The ROM’s New Rock Star: Meet Zuul the Dinosaur, Destroyer of Shins
Toronto museum visitors will get a glimpse of an amazing find: The most complete armour-plated dinosaur to be discovered on record. But getting Zuul crurivastator into the public eye was a complicated undertaking. Here’s how it was done.
Some dinosaur fossils – particularly the sharp-toothed, carnivorous kind – evoke a delicious sense of terror when viewed from behind a display-case glass. Who can stare at that rapacious reptilian grin and not wonder: “What if I had to face a live one of those?”
When visitors line up this week to catch a glimpse of the latest dinosaur acquired by the Royal Ontario Museum in Toronto, the feeling they are more likely to experience is respect.
While imposing to behold, the armour-plated reptile known as Zuul crurivastator was, nonetheless, an herbivore that munched peacefully on ferns and other plant stuff during the late Cretaceous period, about 76 million years ago. But it played a mean game of defence, thanks to the crushingly powerful bony club it wielded at the end of its long, muscular tail. That accounts for the second part of the creature’s scientific name, which is Latin for “shin destroyer.” (The first part, Zuul, is the name of a demonic beast in the original Ghostbusters movie, to which the dinosaur bears a passing resemblance.)
Judging by how many carnivorous dinosaurs have been unearthed with battered leg bones, it’s fair to assume that such a feature was not just for show. In the context of this week’s news, one imagines that tail swinging with a menacing force, rather like the paleo-equivalent of a U.S. House Speaker’s gavel keeping an angry president in check.
Zuul is a form of armoured dinosaur that paleontologists call Ankylosaurs. They are relatively rare, making up about 5 per cent of dinosaur finds. Zuul is even rarer, because it is a nearly complete specimen, including head and tail.
The evidence suggests it may have drowned in an ancient river and was buried on the sandy bottom rather quickly in successive floods during what would have been frequent tropical storms.
Because of its catchy name and dramatic backstory, Zuul now seems destined for a busy second life as a crowd-pleaser. But its public debut also marks the beginning of a behind-the-scenes scientific investigation that could ultimately reveal far more about dinosaurs than meets the museum-goer’s eye.
The reason for this has to do with the circumstances in which Zuul was discovered in 2016, when a team of professional fossil hunters working in northern Montana struck the end of its tail with a mechanical excavator. While this caused a bit of minor damage, it was a small price to pay for an unexpected find. At that point, the team was already working many metres deep into hard rock, where they were busy extracting another dinosaur specimen. Without that lucky strike, no one would ever have known Zuul was there.

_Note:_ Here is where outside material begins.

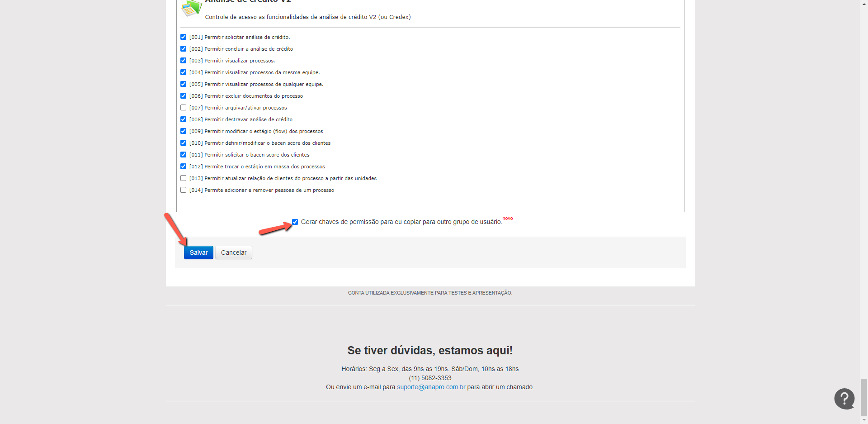Uncheck permission 001 solicitar análise de crédito
This screenshot has height=424, width=868.
[x=183, y=37]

“They found it thousands of years before it would have naturally eroded out,” says David Evans, a paleontologist and senior curator at the ROM. “And the fact that they found it so deep means it’s really well-preserved.”
In practical terms, Zuul’s remains are remarkably unweathered and untouched by plant roots, or unaffected by ice ages and the countless frosts and spring thaws that have played out above its rock coffin for so many millions of years. That makes Zuul a golden opportunity for scientists looking to extract any remaining organic material that is preserved along with dinosaur bones.
Until recently, such an idea was considered a fantasy, as unrealistic at the premise behind Jurassic Park, in which dinosaurs are brought back to life through their preserved DNA. Today, dino-DNA remains an unrealizable goal, owing to the fragility of the DNA molecule over geologic time. But what some exceptional dinosaur specimens may offer are traces of proteins that can be recovered from mineralized skin and bone and analyzed to reveal evolutionary details about the long-lost Age of Reptiles.
“We’ve got reams of data from multiple labs that tell us proteins can persist,” said Mary Schweitzer, a professor at North Carolina State University and a pioneer in the still-emerging field of molecular paleontology. “The question now is how can we access the information locked in the rock record?”
Dr. Schweitzer was part of a team that published a surprising report in the journal Nature last week, showing evidence for soft-tissue preservation in a 180-million-year-old marine reptile. Zuul is less than half as old and beautifully preserved. While it’s not yet known whether it may yield any traces of protein, Dr. Schweitzer said there is every reason to try.
In particular, she said, the dense cortical bones, at the ends of Zuul’s large limbs, where blood vessels are concentrated, would represent a prime location for proteins to linger.
Meanwhile, once scientists cut into the massive block of sandstone containing Zuul, they found not only a near-complete skeleton, but fossilized bones and debris from many other species of animals and plants. In some cases, the tiny holes in fossilized leaves are so well-defined that it should be possible to say something about the insects that ate them based on the shapes of the minute bite marks they carry.
“It isn’t just Zuul,” Dr. Evans said. “It’s basically a whole world preserved.”